= Prompt =
Set out exactly every line of the entries below, starting at the line that holds "Federer celebrated upon" and stopping after the line that holds "November (57, 1672)".

Pixel coordinate grounding data:
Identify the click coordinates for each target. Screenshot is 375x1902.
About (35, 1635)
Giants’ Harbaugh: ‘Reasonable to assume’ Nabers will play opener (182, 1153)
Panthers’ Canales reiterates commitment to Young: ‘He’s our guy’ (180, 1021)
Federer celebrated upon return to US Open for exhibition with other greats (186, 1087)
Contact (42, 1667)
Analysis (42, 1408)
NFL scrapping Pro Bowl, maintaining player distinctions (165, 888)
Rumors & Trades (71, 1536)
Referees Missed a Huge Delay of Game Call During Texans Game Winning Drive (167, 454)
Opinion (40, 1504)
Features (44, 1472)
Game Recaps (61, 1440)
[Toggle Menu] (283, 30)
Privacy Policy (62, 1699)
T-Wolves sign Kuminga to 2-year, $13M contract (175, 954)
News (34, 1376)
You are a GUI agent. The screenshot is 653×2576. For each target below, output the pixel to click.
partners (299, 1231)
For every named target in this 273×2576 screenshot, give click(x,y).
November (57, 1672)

...

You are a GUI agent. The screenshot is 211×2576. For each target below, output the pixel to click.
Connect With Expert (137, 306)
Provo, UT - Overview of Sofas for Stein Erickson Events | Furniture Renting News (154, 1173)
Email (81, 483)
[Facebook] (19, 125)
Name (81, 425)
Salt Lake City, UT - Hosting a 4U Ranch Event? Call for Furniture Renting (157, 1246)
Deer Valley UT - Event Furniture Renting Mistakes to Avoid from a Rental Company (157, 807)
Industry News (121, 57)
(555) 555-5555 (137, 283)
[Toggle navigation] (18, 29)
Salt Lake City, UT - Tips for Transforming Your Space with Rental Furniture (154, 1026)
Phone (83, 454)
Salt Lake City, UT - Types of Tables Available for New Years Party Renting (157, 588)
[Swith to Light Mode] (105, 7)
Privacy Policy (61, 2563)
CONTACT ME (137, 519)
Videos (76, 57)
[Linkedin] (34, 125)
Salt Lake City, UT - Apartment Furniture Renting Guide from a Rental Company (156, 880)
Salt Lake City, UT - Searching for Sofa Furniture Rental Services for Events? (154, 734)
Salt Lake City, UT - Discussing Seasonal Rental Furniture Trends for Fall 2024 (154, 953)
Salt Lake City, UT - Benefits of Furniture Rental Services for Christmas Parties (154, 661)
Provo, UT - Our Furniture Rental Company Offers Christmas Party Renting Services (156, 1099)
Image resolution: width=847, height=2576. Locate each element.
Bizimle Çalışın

= Reply to the task =
Federer celebrated upon return to US Open for exhibition with other greats (186, 1087)
Contact (42, 1667)
Analysis (42, 1408)
NFL scrapping Pro Bowl, maintaining player distinctions (165, 888)
Rumors & Trades (71, 1536)
Referees Missed a Huge Delay of Game Call During Texans Game Winning Drive (167, 454)
Opinion (40, 1504)
Features (44, 1472)
Game Recaps (61, 1440)
[Toggle Menu] (283, 30)
Privacy Policy (62, 1699)
T-Wolves sign Kuminga to 2-year, $13M contract (175, 954)
News (34, 1376)
You are a GUI agent. The screenshot is 653×2576. For each target below, output the pixel to click.
partners (299, 1231)
For every named target in this 273×2576 screenshot, give click(x,y).
November (57, 1672)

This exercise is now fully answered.